完整地训练完毕之后，可以计算一下预测准确率：

score = model.evaluate(x_test, y_test, verbose=0)
print('Test loss:', score[0])
print('Test accuracy:', score[1])

整个cnn的MNIST手写数字识别就训练完毕了，是不是非常简单，如果觉得注释还不够详尽，请自己试试源码感受下，或者看看我们文章的底部参考文献。

keras_mnist_cnn.py 完整源码：

'''Trains a simple convnet on the MNIST dataset.
Gets to 99.25% test accuracy after 12 epochs
(there is still a lot of margin for parameter tuning).
16 seconds per epoch on a GRID K520 GPU.
'''

from __future__ import print_function
import keras
from keras.datasets import mnist
from keras.models import Sequential
from keras.layers import Dense, Dropout, Flatten
from keras.layers import Conv2D, MaxPooling2D
from keras import backend as K

batch_size = 128
num_classes = 10
epochs = 12

# input image dimensions
img_rows, img_cols = 28, 28

# the data, shuffled and split between train and test sets
(x_train, y_train), (x_test, y_test) = mnist.load_data()

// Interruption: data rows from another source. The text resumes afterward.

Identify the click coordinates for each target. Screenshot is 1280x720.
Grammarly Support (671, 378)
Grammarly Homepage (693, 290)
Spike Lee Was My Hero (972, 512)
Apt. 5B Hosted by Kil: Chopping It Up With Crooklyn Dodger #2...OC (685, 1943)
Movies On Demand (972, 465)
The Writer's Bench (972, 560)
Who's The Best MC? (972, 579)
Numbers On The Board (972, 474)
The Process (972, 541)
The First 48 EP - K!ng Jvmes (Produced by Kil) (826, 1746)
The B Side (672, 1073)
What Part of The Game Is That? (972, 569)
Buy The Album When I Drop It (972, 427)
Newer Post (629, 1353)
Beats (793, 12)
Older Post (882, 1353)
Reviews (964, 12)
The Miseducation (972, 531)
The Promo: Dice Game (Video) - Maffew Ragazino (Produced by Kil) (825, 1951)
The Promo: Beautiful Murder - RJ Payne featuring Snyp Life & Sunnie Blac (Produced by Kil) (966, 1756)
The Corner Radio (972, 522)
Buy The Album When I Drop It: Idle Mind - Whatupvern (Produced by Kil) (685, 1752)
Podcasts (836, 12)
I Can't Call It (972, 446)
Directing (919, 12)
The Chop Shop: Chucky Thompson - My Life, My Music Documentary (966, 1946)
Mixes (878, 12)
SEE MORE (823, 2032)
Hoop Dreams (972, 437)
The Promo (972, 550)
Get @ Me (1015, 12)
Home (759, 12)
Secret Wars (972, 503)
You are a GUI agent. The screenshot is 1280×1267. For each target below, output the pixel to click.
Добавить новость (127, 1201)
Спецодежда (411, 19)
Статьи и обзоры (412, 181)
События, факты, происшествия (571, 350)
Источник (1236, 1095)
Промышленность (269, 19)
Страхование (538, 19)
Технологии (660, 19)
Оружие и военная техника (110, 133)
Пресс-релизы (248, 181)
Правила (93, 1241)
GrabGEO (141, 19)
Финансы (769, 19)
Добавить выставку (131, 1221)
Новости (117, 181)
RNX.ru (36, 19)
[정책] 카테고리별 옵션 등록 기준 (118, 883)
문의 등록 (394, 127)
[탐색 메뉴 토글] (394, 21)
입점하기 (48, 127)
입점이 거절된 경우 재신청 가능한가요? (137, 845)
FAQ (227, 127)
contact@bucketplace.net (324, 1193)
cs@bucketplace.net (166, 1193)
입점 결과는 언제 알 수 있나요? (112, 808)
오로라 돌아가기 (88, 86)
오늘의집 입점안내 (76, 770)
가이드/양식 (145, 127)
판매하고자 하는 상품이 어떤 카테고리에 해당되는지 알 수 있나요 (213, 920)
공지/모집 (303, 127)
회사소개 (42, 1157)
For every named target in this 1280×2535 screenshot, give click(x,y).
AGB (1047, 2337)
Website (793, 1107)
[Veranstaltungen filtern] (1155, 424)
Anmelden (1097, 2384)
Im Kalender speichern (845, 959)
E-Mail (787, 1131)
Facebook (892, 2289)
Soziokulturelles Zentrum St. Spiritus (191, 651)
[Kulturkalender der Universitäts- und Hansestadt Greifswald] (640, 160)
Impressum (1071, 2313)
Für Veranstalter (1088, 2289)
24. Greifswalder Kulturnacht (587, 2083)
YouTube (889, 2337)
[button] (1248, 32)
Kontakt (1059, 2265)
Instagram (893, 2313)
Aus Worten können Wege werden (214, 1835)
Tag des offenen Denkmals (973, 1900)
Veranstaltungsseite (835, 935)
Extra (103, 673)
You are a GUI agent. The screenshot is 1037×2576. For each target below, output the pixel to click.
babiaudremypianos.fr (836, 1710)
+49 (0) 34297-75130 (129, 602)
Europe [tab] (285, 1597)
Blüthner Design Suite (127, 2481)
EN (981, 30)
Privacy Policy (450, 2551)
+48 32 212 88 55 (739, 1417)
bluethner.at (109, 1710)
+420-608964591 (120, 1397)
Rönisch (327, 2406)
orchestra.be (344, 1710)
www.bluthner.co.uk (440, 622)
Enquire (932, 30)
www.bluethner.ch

if K.image_data_format() == 'channels_first':
    x_train = x_train.reshape(x_train.shape[0], 1, img_rows, img_cols)
    x_test = x_test.reshape(x_test.shape[0], 1, img_rows, img_cols)
    input_shape = (1, img_rows, img_cols)
else:
    x_train = x_train.reshape(x_train.shape[0], img_rows, img_cols, 1)
    x_test = x_test.reshape(x_test.shape[0], img_rows, img_cols, 1)
    input_shape = (img_rows, img_cols, 1)

x_train = x_train.astype('float32')
x_test = x_test.astype('float32')
x_train /= 255
x_test /= 255
print('x_train shape:', x_train.shape)
print(x_train.shape[0], 'train samples')
print(x_test.shape[0], 'test samples')

# convert class vectors to binary class matrices
y_train = keras.utils.np_utils.to_categorical(y_train, num_classes)
y_test = keras.utils.np_utils.to_categorical(y_test, num_classes)

model = Sequential()
model.add(Conv2D(32,
                 activation='relu',
                 input_shape=input_shape,
                 nb_row=3,
                 nb_col=3))
model.add(Conv2D(64, activation='relu',
                 nb_row=3,
                 nb_col=3))
# model.add(MaxPooling2D(pool_size=(2, 2)))
model.add(MaxPooling2D(pool_size=(2, 2)))
model.add(Dropout(0.35))
model.add(Flatten())
model.add(Dense(128, activation='relu'))
model.add(Dropout(0.5))
model.add(Dense(num_classes, activation='softmax'))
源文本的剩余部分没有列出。